Function calling is a runtime convention inside a single LLM API. MCP is a transport-level protocol that lives outside the LLM API and lets you reuse the same tool across different LLMs. With function calling you ship the same tool definition in every LLM call; with MCP you stand up an MCP server once and any compatible client (Claude, gpt-4o, Gemini, Cursor) consumes it. In 2026 most agent stacks compose: the LLM does function calling underneath, and MCP is the cross-LLM tool layer.
What are MCP servers, MCP clients, and MCP hosts?
An MCP host is the application the user runs (Claude Desktop, Cursor, Zed, a custom agent). The MCP client is a connection living inside the host that maintains a 1:1 session with an MCP server. An MCP server is a process that exposes tools (callable functions), resources (read-only blobs), and prompts (reusable templates). The official Python and TypeScript SDKs (github.com/modelcontextprotocol) ship both server and client primitives.
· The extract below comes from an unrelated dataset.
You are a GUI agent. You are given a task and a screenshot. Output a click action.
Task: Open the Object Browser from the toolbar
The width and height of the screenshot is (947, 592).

What transports does MCP support?
Two: STDIO (for local servers that the host launches as a subprocess) and Streamable HTTP (for remote servers). The original SSE transport was deprecated in favor of Streamable HTTP in the 2025-03 spec revision. STDIO is the default for local-only servers; Streamable HTTP is the default for remote enterprise servers behind OAuth.
How secure is MCP?
MCP itself is a protocol; security depends on the host and the server. Well-designed hosts commonly require user approval before sensitive tool calls, and the spec recommends OAuth 2.0 for remote servers. The serious risk in 2025-2026 was prompt-injection through tool descriptions and resource content; mature hosts (Claude Desktop, Cursor) show tool-call confirmations and isolate untrusted resources. A gateway sitting between the agent and untrusted MCP servers (such as FAGI Agent Command Center) adds policy, audit, and key custody on top of the protocol.
What is an MCP gateway and why do I need one?
An MCP gateway is a router that sits between your agent and one or more MCP servers, centralizing authentication, rate limiting, audit logging, and guardrails. It is the same architectural role as an API gateway. In an enterprise stack a gateway gives you a single chokepoint to enforce which tools an agent can call, attach traces for observability, and rotate credentials without redeploying the agent. The FAGI Agent Command Center at /platform/monitor/command-center is a BYOK MCP-aware gateway with guardrails built in.
How do I get started with MCP in 2026?
Install the official Python or TypeScript SDK (pip install mcp or npm install @modelcontextprotocol/sdk), pick an existing server from the registry (github, postgres, filesystem, slack, gdrive, fetch), wire it into Claude Desktop or your agent via mcp.json, and call a tool. From there you can write your own server in 50 to 100 lines. The official tutorials at modelcontextprotocol.io walk through both server and client paths.